The Reston, Va.-based company reported earlier this week that it handled eight million Internet transactions last month, triple the number from the same month last year.
CyberCash said H&R Block's Web site accounted for one million of the transactions, as the number of people preparing their taxes surged.
CyberCash also reported that the number of Internet merchants using its service rose to 20,000 from 14,900 at the end of March 1999.
The company's shares rose $1.55 to $11.88 today on volume of 1.5 million shares, more than three times the daily average.
"They had a tremendously strong February compared to the trouble they had last year," said Ulric Weil, an analyst at Friedman, Billings, Ramsey & Co.
"The first quarter seems to be going very well over there," agreed analyst Jeff Baker of SunTrust Equitable Securities. "Their product revenue may be a little soft but their revenue from their services should do well."

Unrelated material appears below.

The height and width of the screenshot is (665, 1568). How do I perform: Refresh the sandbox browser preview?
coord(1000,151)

Baker expects the company to generate $5.9 million in revenue and to lose 35 cents per share for the quarter.
"Our revenue may be a little aggressive," he said. "We are clearly the highest on the Street, but the company said they were comfortable with our numbers in a conference call."
Analysts surveyed by First Call expect the company to lose 40 cents per share for the quarter, compared with 40 cents a year ago.

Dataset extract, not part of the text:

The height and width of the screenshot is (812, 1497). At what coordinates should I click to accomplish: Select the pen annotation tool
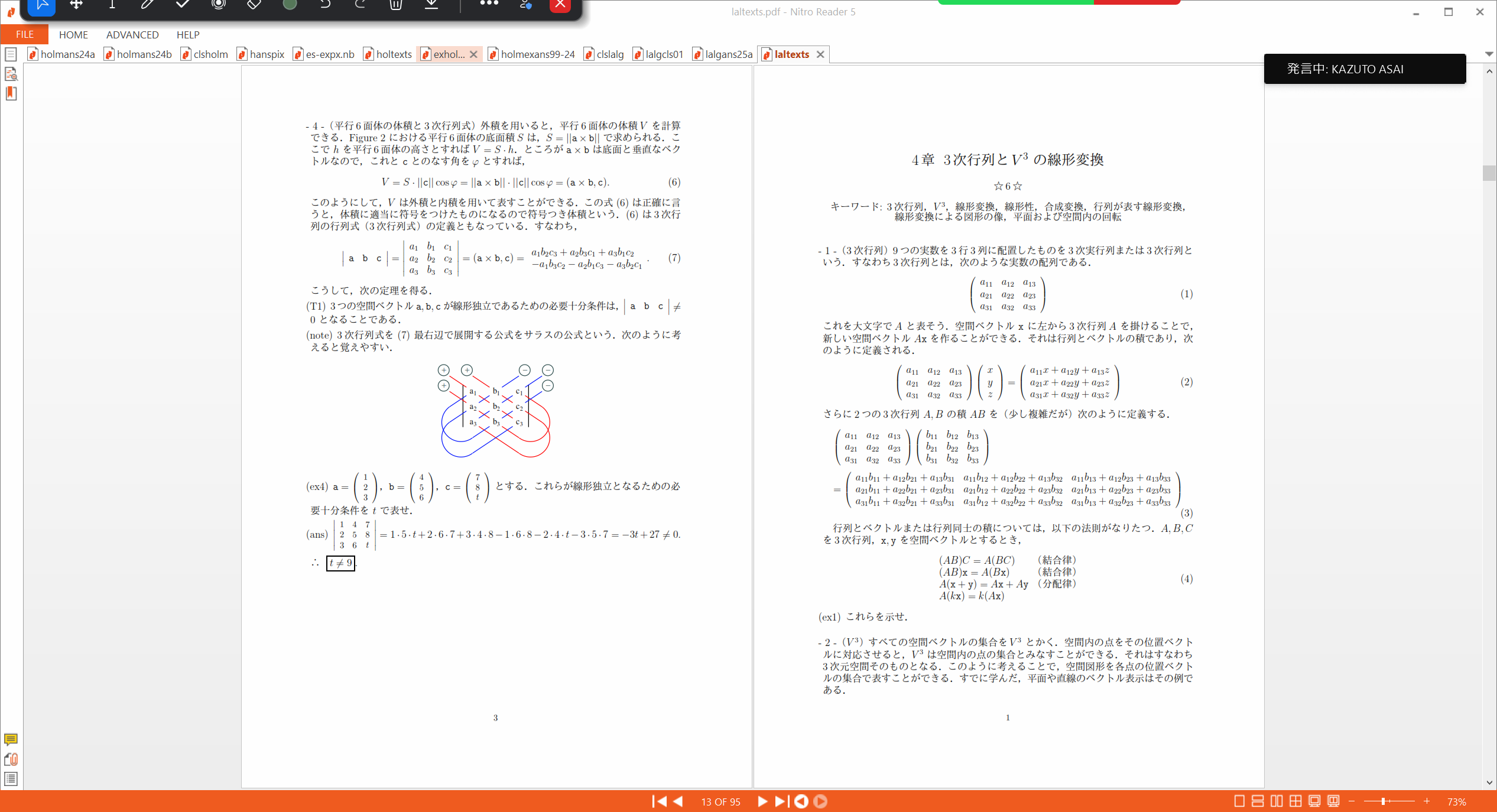coord(147,5)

"CyberCash has a past to live down," said Weil. "They went public too early and promised too much, and that left investors with a bad taste in their mouth."

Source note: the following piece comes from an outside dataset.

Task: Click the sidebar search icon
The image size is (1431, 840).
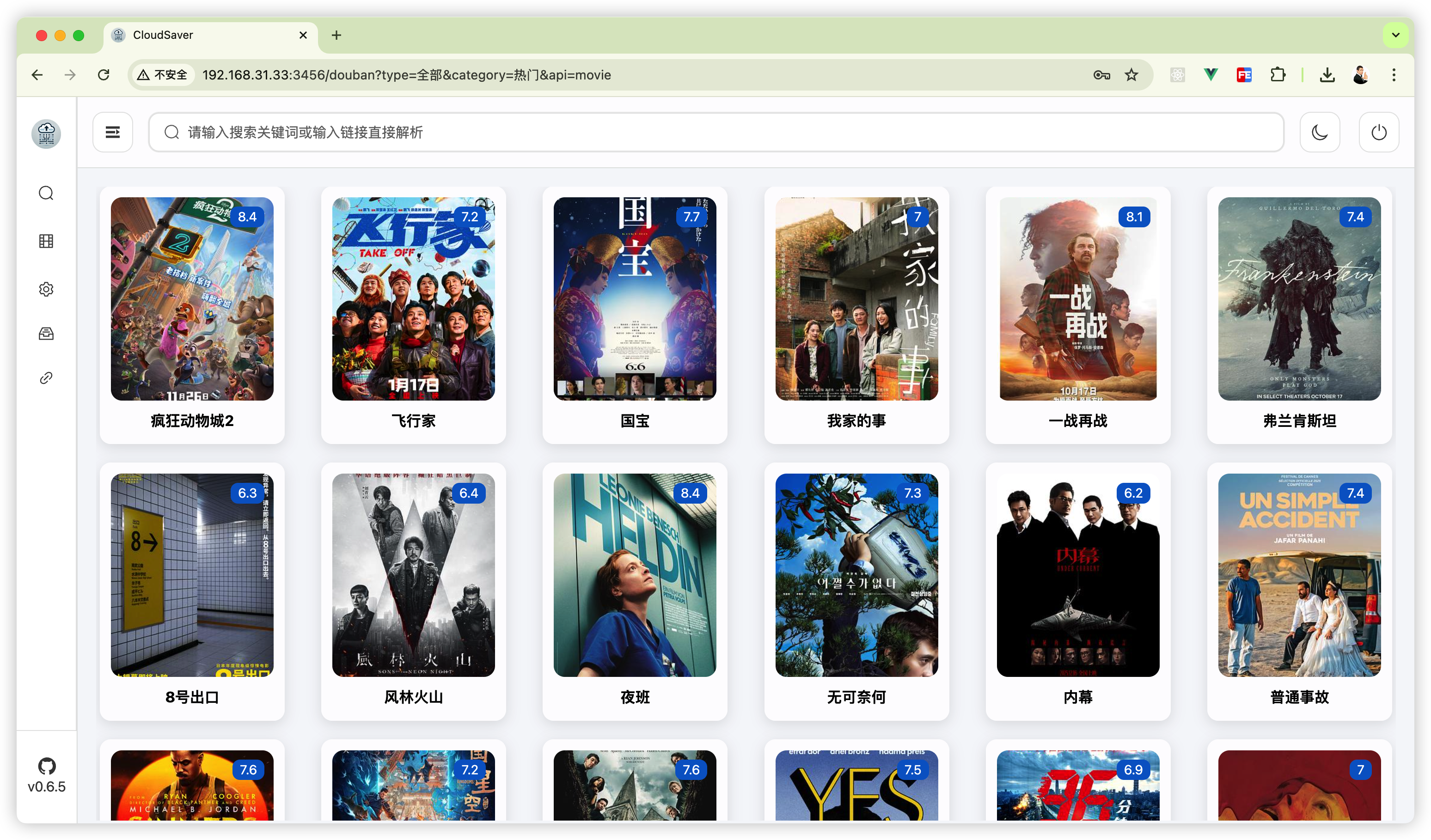Action: (x=46, y=193)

The company went public in 1996, and its stock soon soared to a high of $66. The shares have traded as low as $6.68 during the past 52 weeks.
"They've been a kind of fallen angel," said Weil. "They were just too optimistic in predicting e-commerce traffic volume in 1996, 1997 and 1998."
"They have good management where they were thin, and now the company just has to execute its business plan," said Baker. "Clearly they have to drive the company to profitability. They have to up-sell. That's what the Street is looking for, and if they can do that they'll be successful."
CyberCash currently serves smaller "mom-and-pop type vendors," according to Baker, and charges 4.3 cents per transaction. He expects CyberCash to offer more services and target larger vendors in the second half of the year.
"The territory is wide open and not fully occupied so they can do it," said Weil. "But there are some big companies in the sector with (recognizable) brand names. Yet CyberCash has a good brand name too."
Overall, Weil thinks the sector is beginning to mature. "Signio, which was bought by VeriSign, reported a similar surge in transactions, so it's an industrywide increase across the board, " he said.
"This lends credibility to the CyberCash's claims and leads me to believe that the sector is not just a flash in the pan and that it is coming into its own."